いろいろあったけど突然の別れは、やはり少し寂しい。
「あ、そういえば、上の暴走は収まってるのかな?」
その疑問には《星》のコアが答えてくれた。
『――問題ないでしょう。ここの暴走に当てられて上にも影響があったようですが、スフィアの願いが連鎖して収まったようです。もう、あなたが近づいても問題ないと思います』
「そっか、それならよかった」
そこは意図しないとはいえ、私のせいだったから心配してたんだ。
『――スフィア、あなたもここにパワーストーンを求めに来たのでしたね』
《星》のコアが話しかけてくる。
「うん、まあね。でもいいんだ。それは正直どっちでもよかったから、私の願いも願いなんだかわからないしね。なにか素敵な体験ができればって方がほんと」
『――ならば、私からお詫びをさせてください』
「え? いいよそんなの。私は十分楽しかったもの」
「そんなのんきな状況じゃ無かったろ。結構やばかったぞ今回のは」
「無事終わったからいいじゃない」
キズナは固いなあ。
「まあ、今さら言って聞くとも思ってないけど」
ため息をつく。
「だからお詫びなんていいの。この鉱石の《星》が楽しかったから、これからも楽しくあってくれればそれで。偶然だけど、《星》のコアさんともお話しできたしね」
『――強くて優しい子ですね、あなたは。気に入りました。ではお詫びではなく旅ゆくあなたへの贈り物とさせてください。それならいかがですか?』
《星》のコアが少し微笑んだような気がした。
「うーん、うん。そういうことならよろこんで」
少し考えて私はうなずいた。贈り物って何をくれるんだろう?
『――きっとスフィアは、願いをかなえる石をもらってもよろこばないでしょう。だからこちらを、友好の証として』
そういうと同時に、《星》のコアの体から何か輝く物があらわれた、それはゆっくりと浮きながら私の元にやってくる。
私は両手を広げてその輝きにかざす。
ふっと輝きが消え、私の手に重さが残った。
透明な宝石だった。中で色が揺らめいている。他の鉱石みたいに光の角度とかじゃない。本当に中で何かの光が波のように動いている。

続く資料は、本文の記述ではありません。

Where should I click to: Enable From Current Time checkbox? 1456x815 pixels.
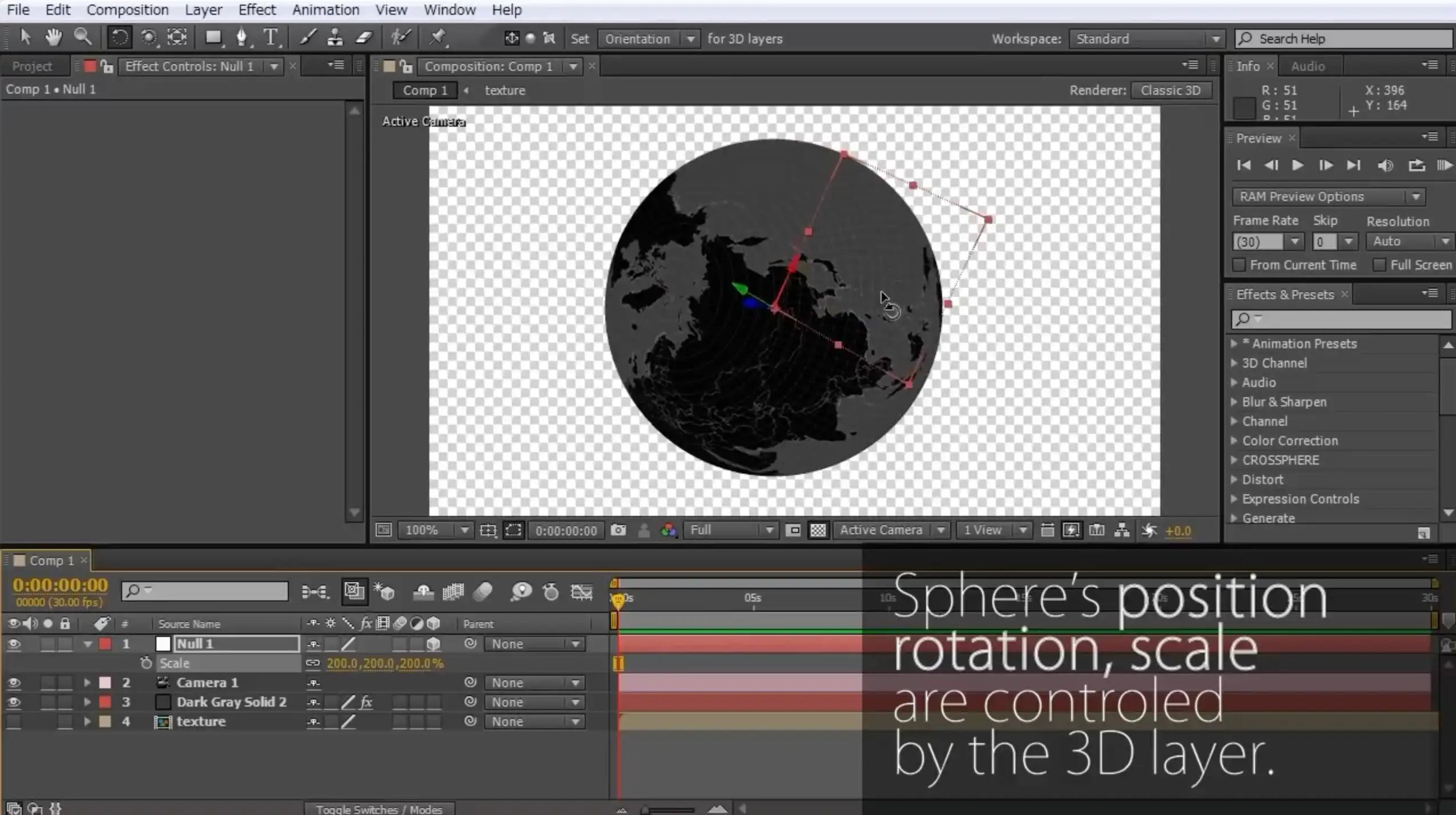pyautogui.click(x=1238, y=265)
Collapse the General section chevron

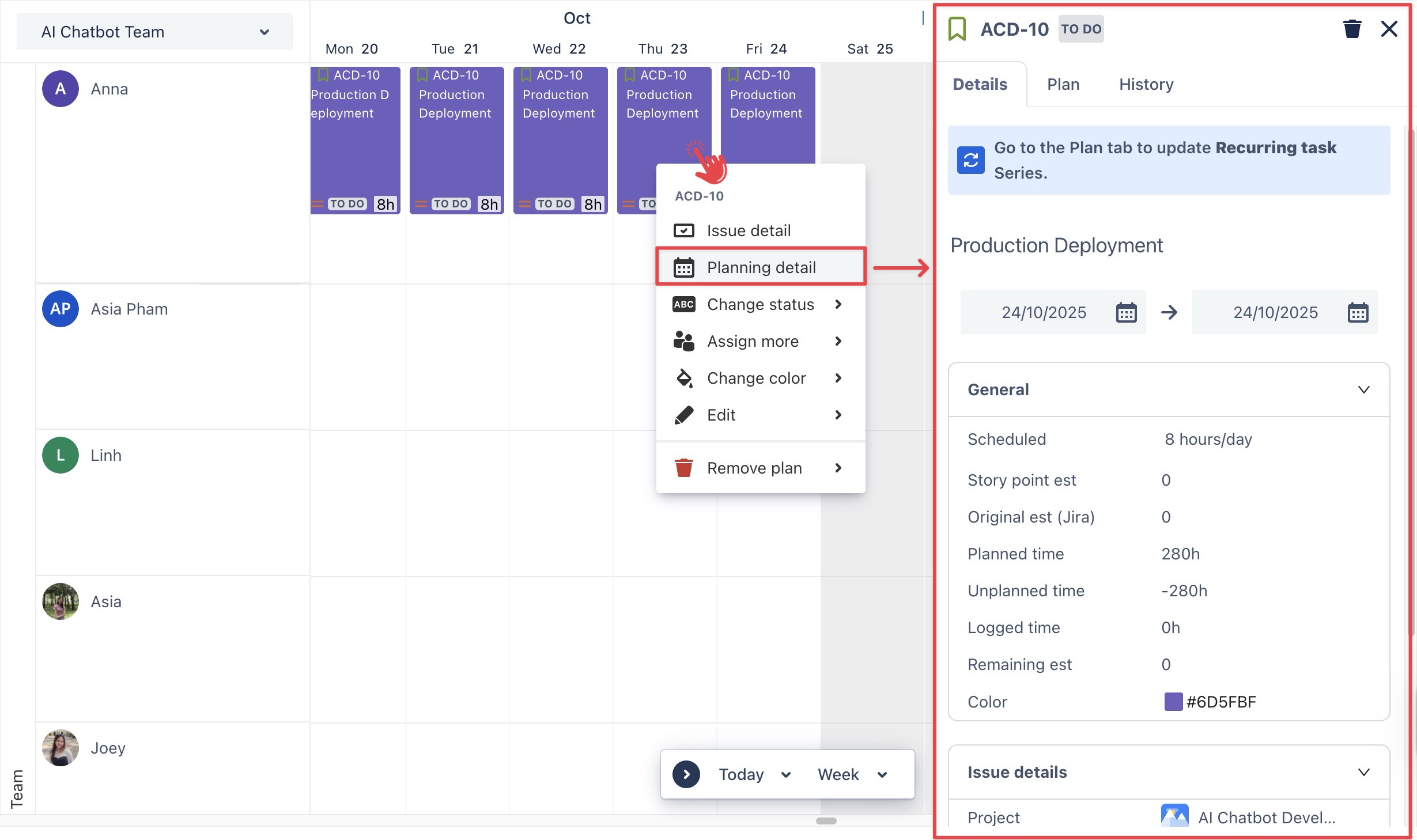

揺らめく色は、次々に光を変え、生きているようでもあり、絶えず変化するこの世界のようでもあった。
「これは……?」
顔を上げて《星》のコアさんに尋ねる。
『――無垢なる石です。さきほどの造った赤子の石でもなく。ただ無垢な染まっていない石。私の本来のあり方そのものでもあります。あなたの見方によってその石はあらゆる色彩を映し出すでしょう。役に立つものではありません。ですが、少しでもこの《星》の思い出をよい物にできるのなら』
「わあ、素敵! すっごく綺麗! 最高の贈り物です!」
なんて素敵! そうそう、願いがどうとかもいいけど、やっぱりこの《星》に来たのなら、この《星》の美しさの思い出としてのお土産がいい。
『――よろこんでもらえたなら幸いです』
……この《星》でまたコアに会えるとは思ってなかった。いろんなイベントがあって、私はここにくることができて、《星》のコアに会うことができた。
そして素敵なお土産ももらった。普通の旅ならそれで十分すぎる。
でも、私はもう一つ大事なやるべきことを抱えている。
「《星》のコアさん、一つ聞いてもいいでしょうか?」
『――私に答えられることであれば、なんなりと』
「《マボロシの海》って何ですか? それに私がなんなのか、あなたにはわかりますか?」
これから先に私スフィアが進むために聞かなければならないこと。
この《星》は私の問いに、なにを答えてくれるのだろうか。